* PROBLEM DETAILS *
Every line from the one with "The height and" up to and including the one with "Open the dropdown arrow next to Play Now" is to be output exactly as it appears below; pictures are not.

* PROVIDED DATA *
◆ ◆ ◆

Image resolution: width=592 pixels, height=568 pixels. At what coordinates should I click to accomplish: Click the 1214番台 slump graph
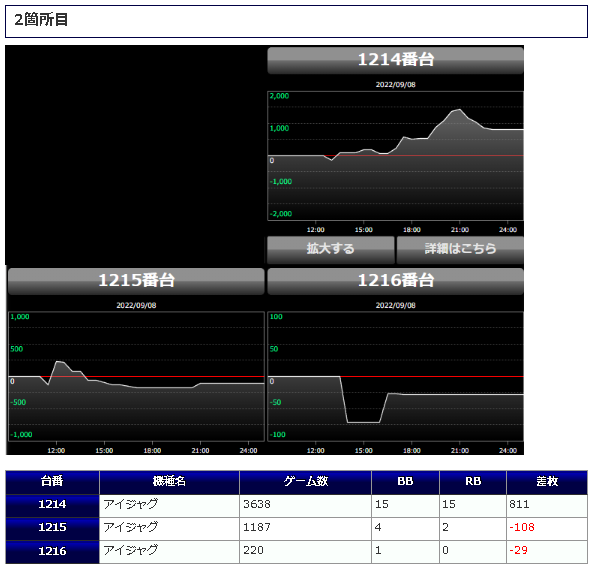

◆ ◆ ◆

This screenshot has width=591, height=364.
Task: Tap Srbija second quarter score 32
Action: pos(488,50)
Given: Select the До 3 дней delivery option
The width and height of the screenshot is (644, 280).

◆ ◆ ◆

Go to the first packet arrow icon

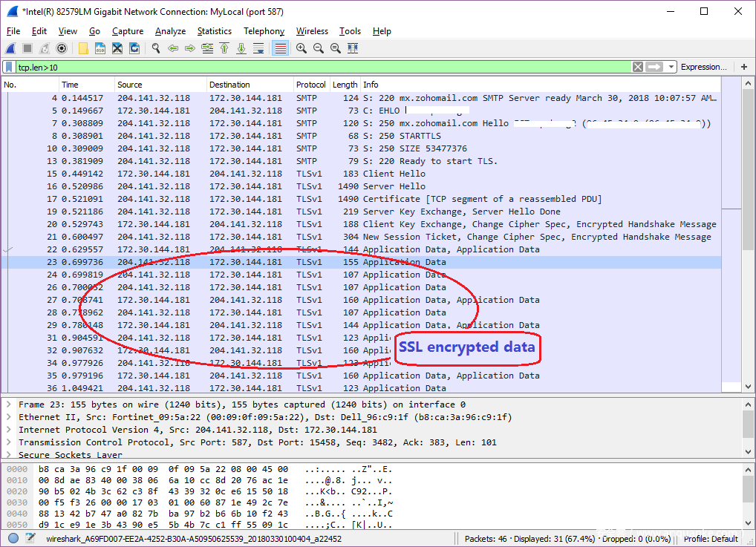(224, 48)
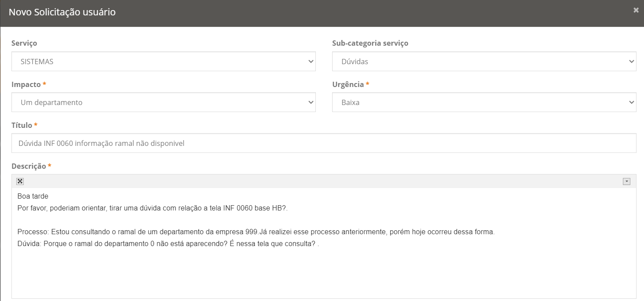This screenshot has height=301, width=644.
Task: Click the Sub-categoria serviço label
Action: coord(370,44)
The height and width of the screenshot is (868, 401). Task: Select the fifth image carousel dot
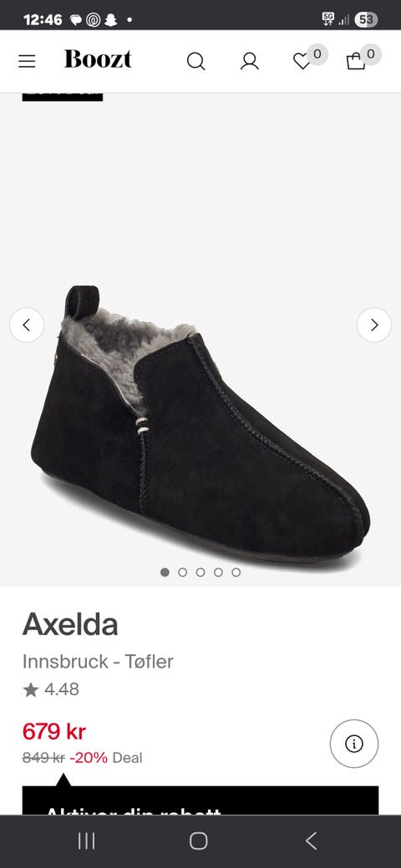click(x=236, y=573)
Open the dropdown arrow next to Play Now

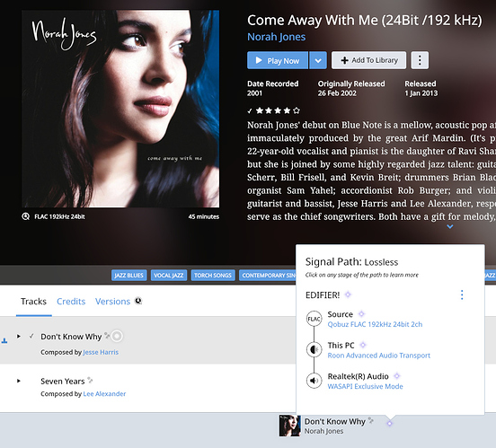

◆ ◆ ◆

* SOLUTION FOR THIS TASK *
The height and width of the screenshot is (868, 401). Task: Select the fifth image carousel dot
click(x=236, y=573)
Open the dropdown arrow next to Play Now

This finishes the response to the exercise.